# Instructions to follow
Exclude all pictures, then restate the entries below word for word.

Top of Given entries

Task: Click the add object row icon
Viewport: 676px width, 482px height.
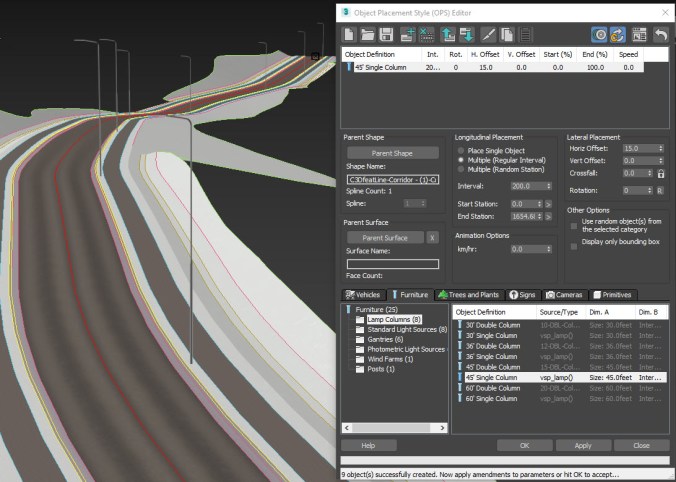Action: click(408, 35)
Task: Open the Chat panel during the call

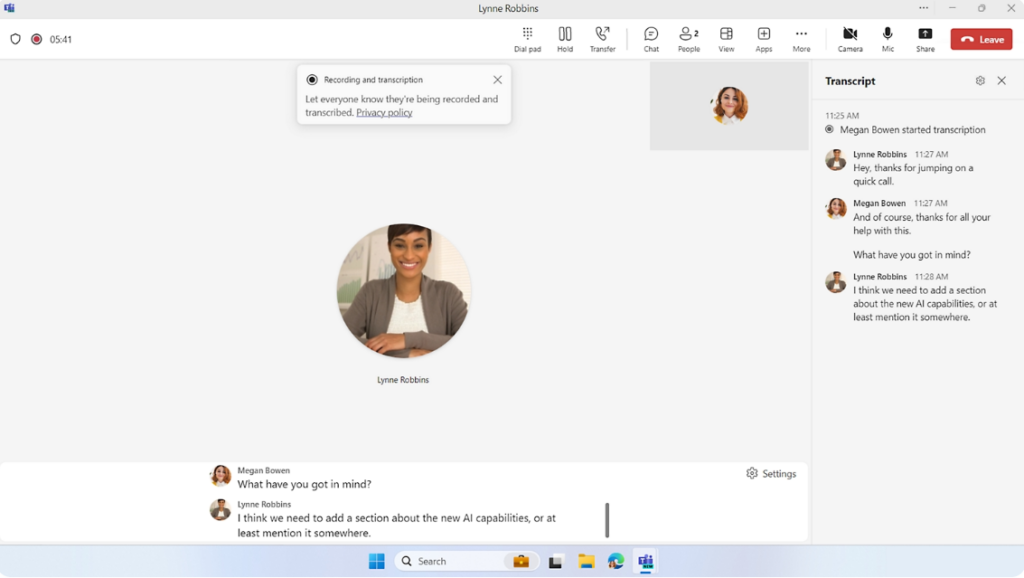Action: (651, 39)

Bottom of Given entries

# Solution to the exercise
Task: Click the add object row icon
Viewport: 676px width, 482px height.
Action: click(408, 35)
Task: Open the Chat panel during the call

Action: (651, 39)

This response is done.